» YOUR ASSIGNMENT
Answer these questions from the text below about the Brodosplit Shipyard:
(a) How many photographs does the work consist of?
(b) How many ships were built during the last few decades?
(c) How many workers remain at Brodosplit?

» TEXT UNDER STUDY

33 photographs printed on aluminum composite material followed by short stories written by Nikola Bajto; photographed in 2018. / printed in 2019.

In the 20th century, the Yugoslav shipbuilding industry was one of the 6 leading industries of its kind in the world, and the Brodosplit Shipyard in Split its largest production plant that, to this day, extends over half of the city’s northern shoreline. During the last few decades, the construction of more than 450 ships generated approximately 12,000 jobs in the city of barely 200,000 people. Such a formidable shipyard fostered development and growth of technological and scientific centres, universities and national shipbuilding companies, thus preserving the maritime identity of its population.    

As a consequence of the global relocation of the industry to the more competitive east, and following the privatisation contract with the EU, Brodosplit lost its commissioned orders and state subventions, so the remaining 2,000 workers are currently counting down their last months of employment.

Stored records

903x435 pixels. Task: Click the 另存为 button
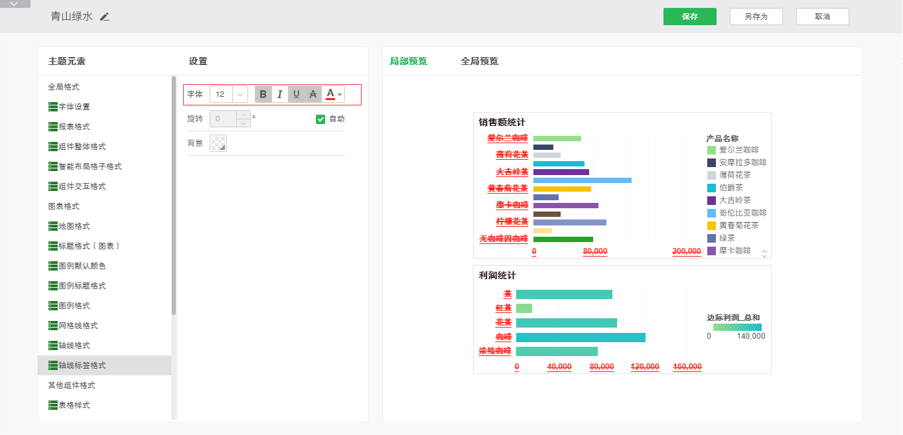(756, 17)
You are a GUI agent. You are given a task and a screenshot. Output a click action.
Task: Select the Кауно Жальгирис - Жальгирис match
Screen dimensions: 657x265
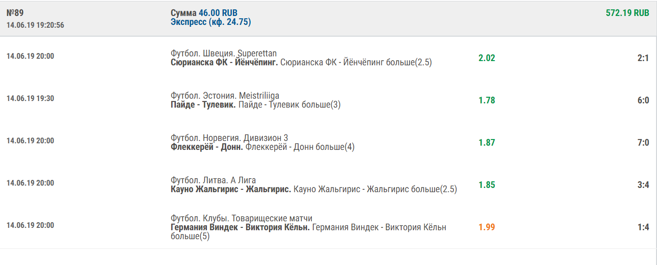point(231,189)
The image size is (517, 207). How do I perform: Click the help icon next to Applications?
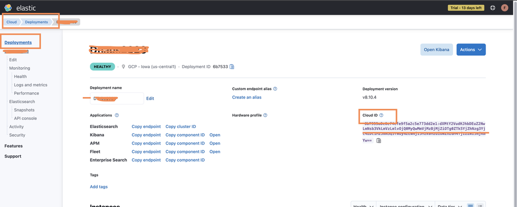click(117, 115)
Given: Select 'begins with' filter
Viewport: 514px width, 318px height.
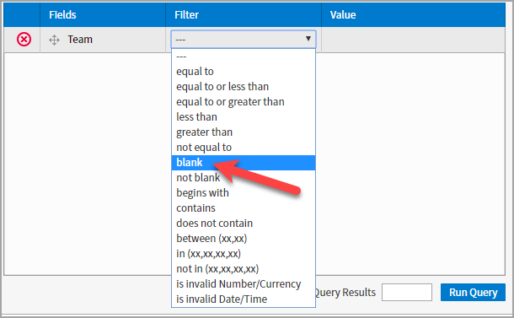Looking at the screenshot, I should pos(244,192).
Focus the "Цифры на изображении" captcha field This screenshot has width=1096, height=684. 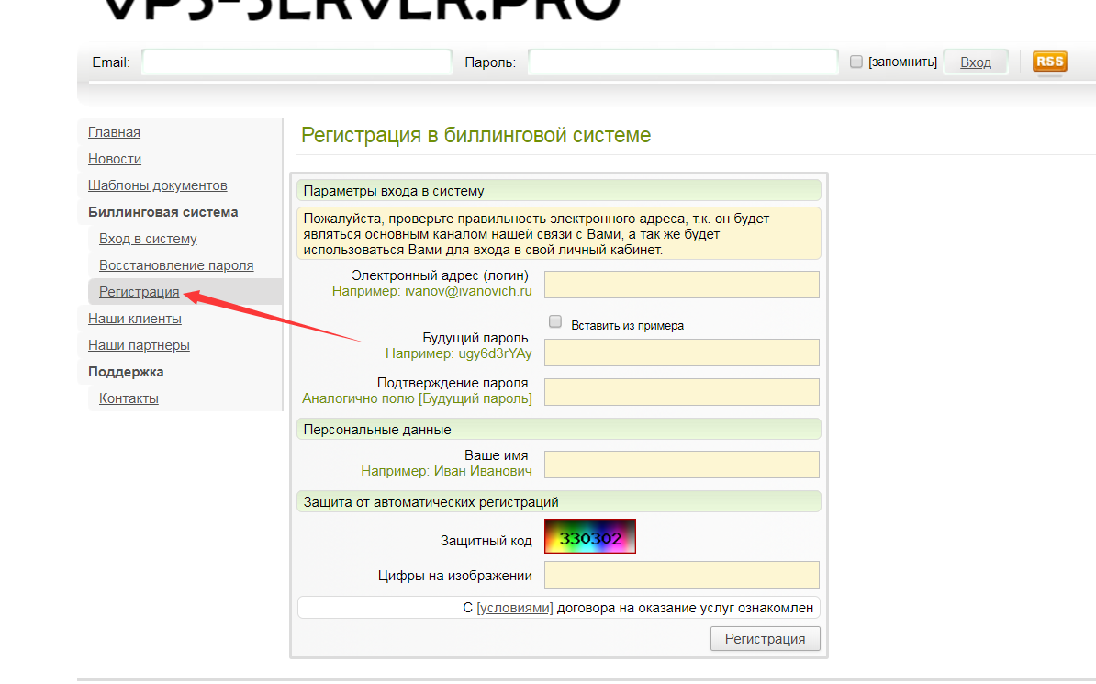[x=681, y=576]
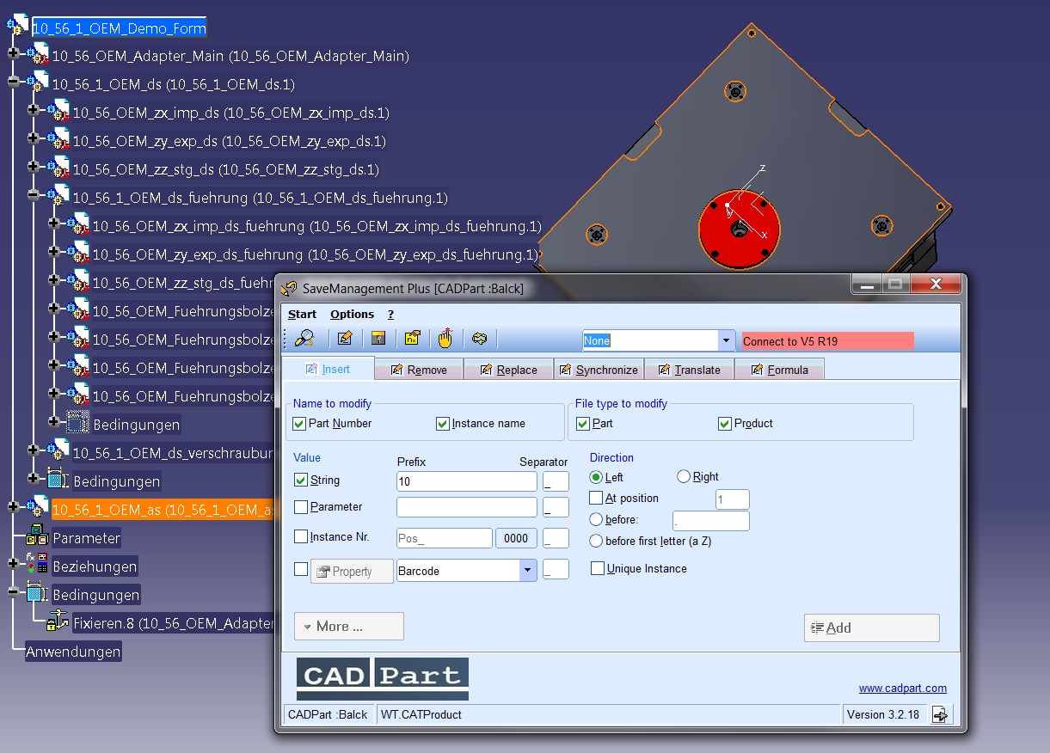Expand the 10_56_OEM_Adapter_Main tree node
This screenshot has height=753, width=1050.
(x=13, y=54)
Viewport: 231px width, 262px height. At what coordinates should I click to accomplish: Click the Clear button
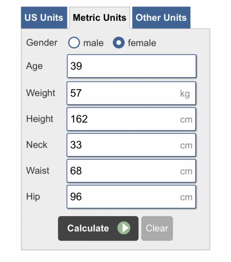[157, 228]
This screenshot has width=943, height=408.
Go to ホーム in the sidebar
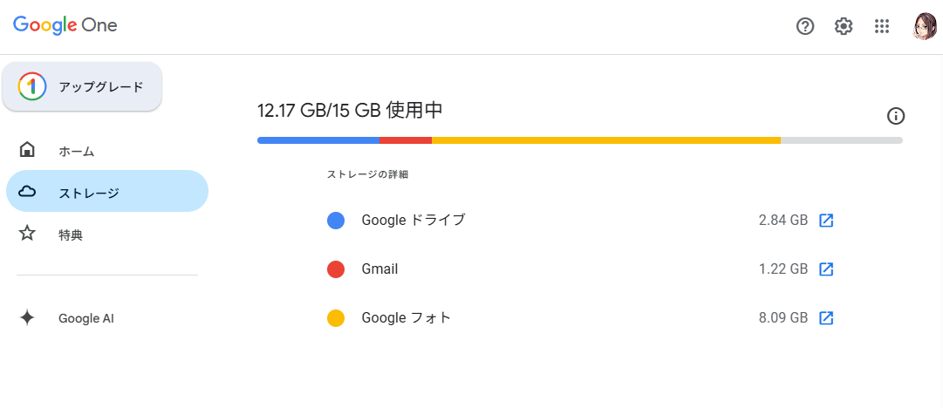[76, 151]
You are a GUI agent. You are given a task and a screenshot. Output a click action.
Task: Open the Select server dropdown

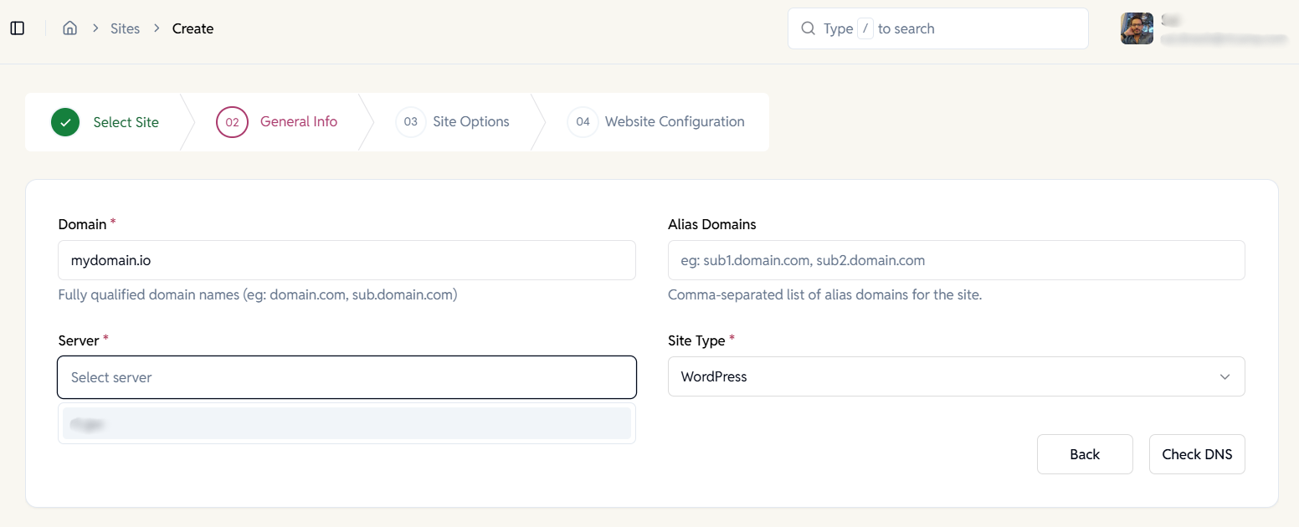[x=347, y=377]
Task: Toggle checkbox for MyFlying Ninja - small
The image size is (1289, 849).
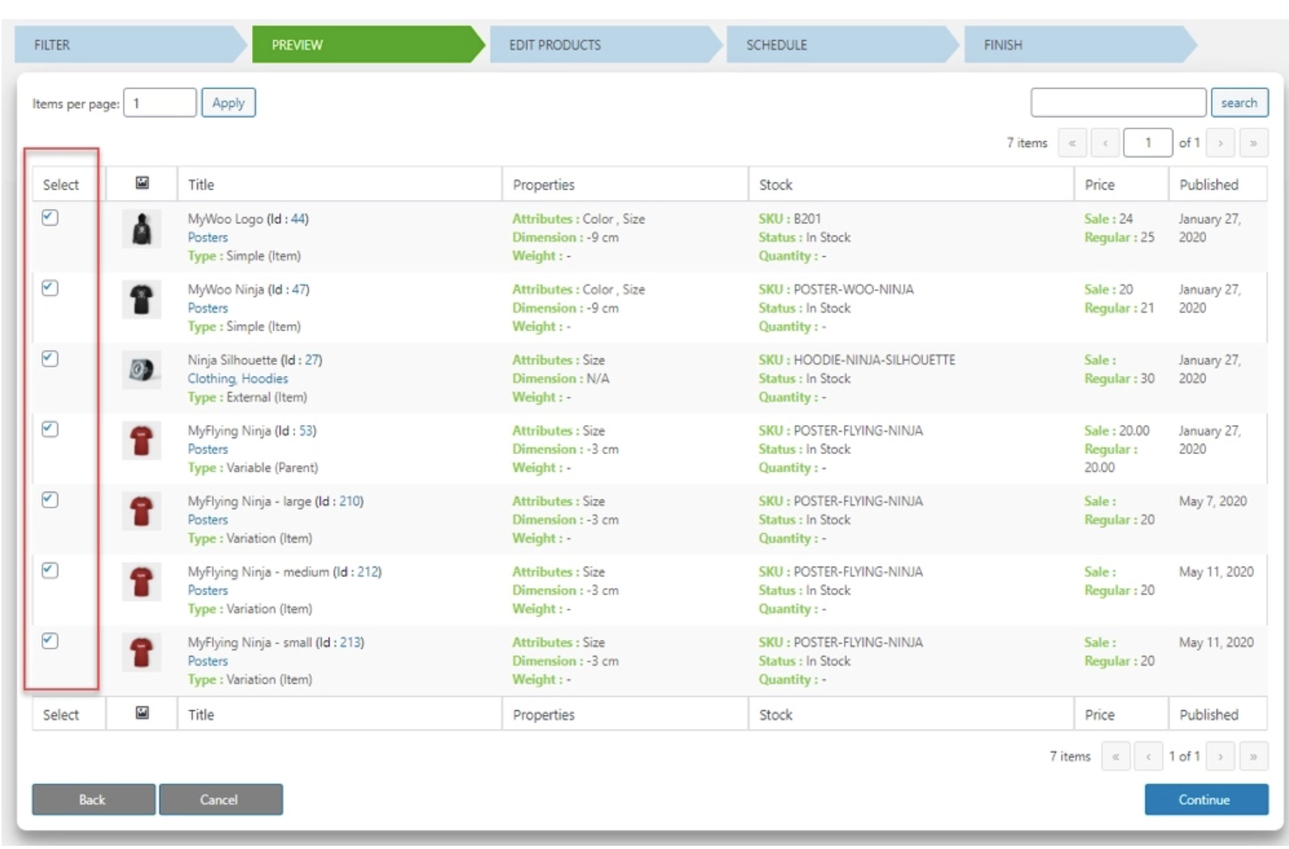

» SOLUTION TO THIS TASK
(a) The work consists of 33 photographs.
(b) More than 450 ships were built.
(c) The remaining workers number 2,000.